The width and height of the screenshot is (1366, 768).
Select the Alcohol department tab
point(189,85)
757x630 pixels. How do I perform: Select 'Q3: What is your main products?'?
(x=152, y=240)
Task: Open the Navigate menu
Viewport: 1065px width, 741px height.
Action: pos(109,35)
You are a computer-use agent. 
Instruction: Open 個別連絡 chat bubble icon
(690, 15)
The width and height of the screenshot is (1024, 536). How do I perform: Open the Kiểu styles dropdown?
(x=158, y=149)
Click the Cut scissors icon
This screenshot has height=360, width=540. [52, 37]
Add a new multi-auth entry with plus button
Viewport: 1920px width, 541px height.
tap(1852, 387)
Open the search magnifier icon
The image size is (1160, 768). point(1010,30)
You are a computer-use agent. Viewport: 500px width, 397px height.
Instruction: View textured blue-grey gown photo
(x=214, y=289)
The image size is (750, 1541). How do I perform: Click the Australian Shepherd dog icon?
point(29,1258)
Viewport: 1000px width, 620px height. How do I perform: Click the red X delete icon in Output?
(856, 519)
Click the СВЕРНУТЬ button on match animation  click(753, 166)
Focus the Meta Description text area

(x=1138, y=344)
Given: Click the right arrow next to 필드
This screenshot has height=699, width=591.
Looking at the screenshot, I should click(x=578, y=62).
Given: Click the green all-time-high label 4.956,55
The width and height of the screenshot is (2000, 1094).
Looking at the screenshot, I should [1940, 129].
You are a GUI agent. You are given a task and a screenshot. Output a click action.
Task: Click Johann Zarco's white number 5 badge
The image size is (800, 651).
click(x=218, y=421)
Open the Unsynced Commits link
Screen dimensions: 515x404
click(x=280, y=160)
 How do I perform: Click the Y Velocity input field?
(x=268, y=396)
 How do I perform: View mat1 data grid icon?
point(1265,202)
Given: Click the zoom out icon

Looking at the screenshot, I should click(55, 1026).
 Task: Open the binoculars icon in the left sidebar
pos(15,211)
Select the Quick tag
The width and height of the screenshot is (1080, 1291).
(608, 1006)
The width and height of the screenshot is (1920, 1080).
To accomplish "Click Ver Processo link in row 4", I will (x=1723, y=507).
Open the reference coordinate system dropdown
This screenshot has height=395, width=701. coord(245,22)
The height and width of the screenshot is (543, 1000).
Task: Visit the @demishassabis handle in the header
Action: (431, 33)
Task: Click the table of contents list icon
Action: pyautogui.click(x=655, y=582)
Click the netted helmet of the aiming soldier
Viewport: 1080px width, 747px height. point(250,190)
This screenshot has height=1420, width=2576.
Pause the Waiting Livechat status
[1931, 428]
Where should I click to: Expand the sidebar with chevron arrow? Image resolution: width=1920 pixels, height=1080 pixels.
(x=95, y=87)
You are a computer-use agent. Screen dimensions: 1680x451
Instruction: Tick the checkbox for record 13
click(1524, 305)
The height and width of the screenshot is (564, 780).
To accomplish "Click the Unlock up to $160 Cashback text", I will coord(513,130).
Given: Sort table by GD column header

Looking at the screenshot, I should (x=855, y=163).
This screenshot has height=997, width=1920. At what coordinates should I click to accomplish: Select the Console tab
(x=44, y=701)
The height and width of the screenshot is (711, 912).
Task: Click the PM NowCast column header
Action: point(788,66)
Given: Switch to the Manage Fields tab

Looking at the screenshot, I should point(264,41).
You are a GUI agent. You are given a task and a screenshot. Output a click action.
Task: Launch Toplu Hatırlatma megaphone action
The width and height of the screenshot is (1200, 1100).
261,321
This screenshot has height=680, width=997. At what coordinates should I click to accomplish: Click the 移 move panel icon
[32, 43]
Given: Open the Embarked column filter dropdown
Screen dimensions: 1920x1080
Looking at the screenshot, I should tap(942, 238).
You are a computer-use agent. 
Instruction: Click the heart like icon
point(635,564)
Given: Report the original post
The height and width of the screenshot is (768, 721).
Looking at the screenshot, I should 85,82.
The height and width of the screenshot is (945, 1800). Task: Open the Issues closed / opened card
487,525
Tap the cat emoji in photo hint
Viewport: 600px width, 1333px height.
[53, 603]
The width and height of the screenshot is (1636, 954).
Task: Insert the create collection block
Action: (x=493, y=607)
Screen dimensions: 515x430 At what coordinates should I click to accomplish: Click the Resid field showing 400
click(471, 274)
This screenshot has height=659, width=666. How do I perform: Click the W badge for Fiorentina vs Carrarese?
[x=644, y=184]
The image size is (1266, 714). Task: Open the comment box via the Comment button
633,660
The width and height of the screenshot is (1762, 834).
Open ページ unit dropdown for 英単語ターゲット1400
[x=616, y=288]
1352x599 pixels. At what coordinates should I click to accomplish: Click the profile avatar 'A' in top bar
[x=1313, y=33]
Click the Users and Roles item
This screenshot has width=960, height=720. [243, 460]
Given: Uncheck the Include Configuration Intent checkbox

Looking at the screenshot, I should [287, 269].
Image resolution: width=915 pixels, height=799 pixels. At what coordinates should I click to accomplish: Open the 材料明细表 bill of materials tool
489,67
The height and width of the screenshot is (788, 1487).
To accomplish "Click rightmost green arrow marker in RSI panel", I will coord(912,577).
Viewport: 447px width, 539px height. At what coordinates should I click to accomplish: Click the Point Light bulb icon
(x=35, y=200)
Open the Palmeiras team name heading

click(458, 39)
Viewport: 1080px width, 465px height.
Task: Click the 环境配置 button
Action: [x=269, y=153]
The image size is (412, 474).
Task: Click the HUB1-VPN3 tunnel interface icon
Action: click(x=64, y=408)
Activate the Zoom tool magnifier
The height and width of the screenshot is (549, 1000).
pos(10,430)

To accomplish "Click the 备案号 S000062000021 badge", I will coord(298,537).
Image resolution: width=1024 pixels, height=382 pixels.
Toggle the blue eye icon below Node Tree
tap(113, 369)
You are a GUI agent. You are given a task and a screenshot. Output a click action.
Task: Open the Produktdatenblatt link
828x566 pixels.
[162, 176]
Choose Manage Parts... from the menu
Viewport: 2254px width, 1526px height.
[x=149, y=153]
▬▬▬▬▬▬
Problem details
Print all of the records above again, word for word and in the same order.

Output of the exercise
The width and height of the screenshot is (1366, 768).
Select the Alcohol department tab
point(189,85)
757x630 pixels. How do I perform: Select 'Q3: What is your main products?'?
(x=152, y=240)
Task: Open the Navigate menu
Viewport: 1065px width, 741px height.
Action: pos(109,35)
You are a computer-use agent. 
Instruction: Open 個別連絡 chat bubble icon
(690, 15)
The width and height of the screenshot is (1024, 536). How do I perform: Open the Kiểu styles dropdown?
(x=158, y=149)
Click the Cut scissors icon
This screenshot has height=360, width=540. [52, 37]
Add a new multi-auth entry with plus button
Viewport: 1920px width, 541px height.
tap(1852, 387)
Open the search magnifier icon
The image size is (1160, 768). point(1010,30)
You are a computer-use agent. Viewport: 500px width, 397px height.
Instruction: View textured blue-grey gown photo
(x=214, y=289)
The image size is (750, 1541). How do I perform: Click the Australian Shepherd dog icon?
point(29,1258)
Viewport: 1000px width, 620px height. How do I perform: Click the red X delete icon in Output?
(856, 519)
Click the СВЕРНУТЬ button on match animation  click(753, 166)
Focus the Meta Description text area

(x=1138, y=344)
Given: Click the right arrow next to 필드
This screenshot has height=699, width=591.
Looking at the screenshot, I should click(x=578, y=62).
Given: Click the green all-time-high label 4.956,55
The width and height of the screenshot is (2000, 1094).
Looking at the screenshot, I should [1940, 129].
You are a GUI agent. You are given a task and a screenshot. Output a click action.
Task: Click Johann Zarco's white number 5 badge
The image size is (800, 651).
click(x=218, y=421)
Open the Unsynced Commits link
Screen dimensions: 515x404
click(x=280, y=160)
 How do I perform: Click the Y Velocity input field?
(x=268, y=396)
 How do I perform: View mat1 data grid icon?
point(1265,202)
Given: Click the zoom out icon

Looking at the screenshot, I should click(55, 1026).
 Task: Open the binoculars icon in the left sidebar
pos(15,211)
Select the Quick tag
The width and height of the screenshot is (1080, 1291).
(608, 1006)
The width and height of the screenshot is (1920, 1080).
To accomplish "Click Ver Processo link in row 4", I will (x=1723, y=507).
Open the reference coordinate system dropdown
This screenshot has height=395, width=701. coord(245,22)
The height and width of the screenshot is (543, 1000).
Task: Visit the @demishassabis handle in the header
Action: (431, 33)
Task: Click the table of contents list icon
Action: pyautogui.click(x=655, y=582)
Click the netted helmet of the aiming soldier
Viewport: 1080px width, 747px height. point(250,190)
This screenshot has height=1420, width=2576.
Pause the Waiting Livechat status
[1931, 428]
Where should I click to: Expand the sidebar with chevron arrow? Image resolution: width=1920 pixels, height=1080 pixels.
(x=95, y=87)
You are a computer-use agent. Screen dimensions: 1680x451
Instruction: Tick the checkbox for record 13
click(1524, 305)
The height and width of the screenshot is (564, 780).
To accomplish "Click the Unlock up to $160 Cashback text", I will coord(513,130).
Given: Sort table by GD column header

Looking at the screenshot, I should (x=855, y=163).
This screenshot has height=997, width=1920. At what coordinates should I click to accomplish: Select the Console tab
(x=44, y=701)
The height and width of the screenshot is (711, 912).
Task: Click the PM NowCast column header
Action: point(788,66)
Given: Switch to the Manage Fields tab

Looking at the screenshot, I should point(264,41).
You are a GUI agent. You are given a task and a screenshot. Output a click action.
Task: Launch Toplu Hatırlatma megaphone action
The width and height of the screenshot is (1200, 1100).
261,321
This screenshot has height=680, width=997. At what coordinates should I click to accomplish: Click the 移 move panel icon
[32, 43]
Given: Open the Embarked column filter dropdown
Screen dimensions: 1920x1080
Looking at the screenshot, I should tap(942, 238).
You are a computer-use agent. 
Instruction: Click the heart like icon
point(635,564)
Given: Report the original post
The height and width of the screenshot is (768, 721).
Looking at the screenshot, I should 85,82.
The height and width of the screenshot is (945, 1800). Task: Open the Issues closed / opened card
487,525
Tap the cat emoji in photo hint
Viewport: 600px width, 1333px height.
[53, 603]
The width and height of the screenshot is (1636, 954).
Task: Insert the create collection block
Action: (x=493, y=607)
Screen dimensions: 515x430 At what coordinates should I click to accomplish: Click the Resid field showing 400
click(471, 274)
This screenshot has height=659, width=666. How do I perform: Click the W badge for Fiorentina vs Carrarese?
[x=644, y=184]
The image size is (1266, 714). Task: Open the comment box via the Comment button
633,660
The width and height of the screenshot is (1762, 834).
Open ページ unit dropdown for 英単語ターゲット1400
[x=616, y=288]
1352x599 pixels. At what coordinates should I click to accomplish: Click the profile avatar 'A' in top bar
[x=1313, y=33]
Click the Users and Roles item
This screenshot has width=960, height=720. [243, 460]
Given: Uncheck the Include Configuration Intent checkbox

Looking at the screenshot, I should [287, 269].
Image resolution: width=915 pixels, height=799 pixels. At what coordinates should I click to accomplish: Open the 材料明细表 bill of materials tool
489,67
The height and width of the screenshot is (788, 1487).
To accomplish "Click rightmost green arrow marker in RSI panel", I will coord(912,577).
Viewport: 447px width, 539px height. At what coordinates should I click to accomplish: Click the Point Light bulb icon
(x=35, y=200)
Open the Palmeiras team name heading

click(458, 39)
Viewport: 1080px width, 465px height.
Task: Click the 环境配置 button
Action: [x=269, y=153]
The image size is (412, 474).
Task: Click the HUB1-VPN3 tunnel interface icon
Action: click(x=64, y=408)
Activate the Zoom tool magnifier
The height and width of the screenshot is (549, 1000).
pos(10,430)

To accomplish "Click the 备案号 S000062000021 badge", I will coord(298,537).
Image resolution: width=1024 pixels, height=382 pixels.
Toggle the blue eye icon below Node Tree
tap(113, 369)
You are a GUI agent. You are given a task and a screenshot. Output a click action.
Task: Open the Produktdatenblatt link
828x566 pixels.
[162, 176]
Choose Manage Parts... from the menu
Viewport: 2254px width, 1526px height.
[x=149, y=153]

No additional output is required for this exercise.